- Naikal Location in Karnataka, India Naikal Naikal (India)
- Coordinates: 16°43′23″N 077°03′54″E﻿ / ﻿16.72306°N 77.06500°E
- Country: India
- State: Karnataka
- District: Yadgir
- Taluka: Wadgera

Government
- • Type: Panchayat raj
- • Body: Gram panchayat

Population (2001)
- • Total: 6,050

Languages
- • Official: Kannada
- Time zone: UTC+5:30 (IST)
- PIN: 585319
- Telephone code: PIN
- ISO 3166 code: IN-KA
- Vehicle registration: KA 33
- Website: karnataka.gov.in

= Naikal, Wadgera =

 Naikal is a village in the southern state of Karnataka, India. It lies at the foot of a rocky hill called Parmanan, along the Yadgir-Shahapur Road (State Highway 15 (Karnataka)). Administratively, it is under Wadgera Taluk of Yadgir district in Karnataka.

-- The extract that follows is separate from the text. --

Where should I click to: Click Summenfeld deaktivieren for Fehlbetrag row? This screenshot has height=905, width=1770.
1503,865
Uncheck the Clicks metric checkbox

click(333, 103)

The Naikal Hill Station, #17 of the Great Arc Meridional Survey, was located just east of the village on another rocky hill called Gúrbasapa.

Naikal lies along the path of the proposed Surat-Chennai Expressway, and over forty hectares of Naikal's irrigated land was condemned by eminent domain in 2020 for the project.

KBN Agro Industries operates a cotton gin in Naikal, and Sugureshwar Mineral Water operates a bottling plant there.

==Demographics==
As of 2001 India census, Naikal had a population of 6,050 with 3,010 males and 3,040 females.